- AIM OF THE TASK -
Take each line of the data that contains the string "agent" and copy it.

PROVIDED DATA: Begin

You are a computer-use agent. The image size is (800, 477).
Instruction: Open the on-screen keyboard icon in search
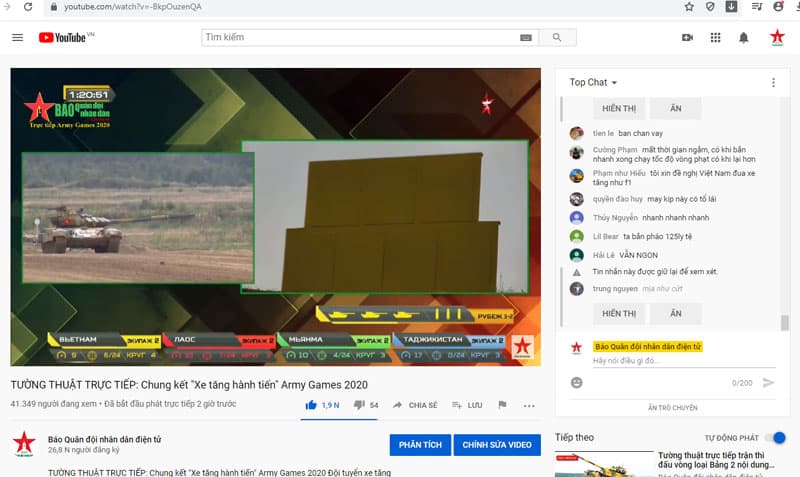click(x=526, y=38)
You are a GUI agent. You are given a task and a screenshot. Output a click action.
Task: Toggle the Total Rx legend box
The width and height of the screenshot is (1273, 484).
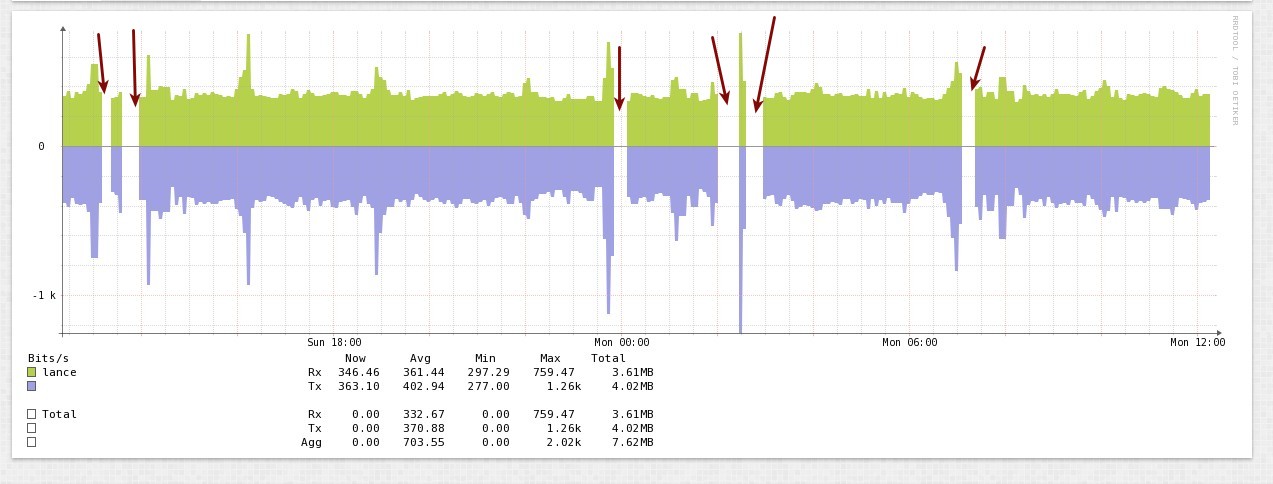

PROVIDED DATA: End

- TASK SOLUTION -
You are a computer-use agent. The image size is (800, 477).
You are a GUI agent. You are given a task and a screenshot. Output a click action.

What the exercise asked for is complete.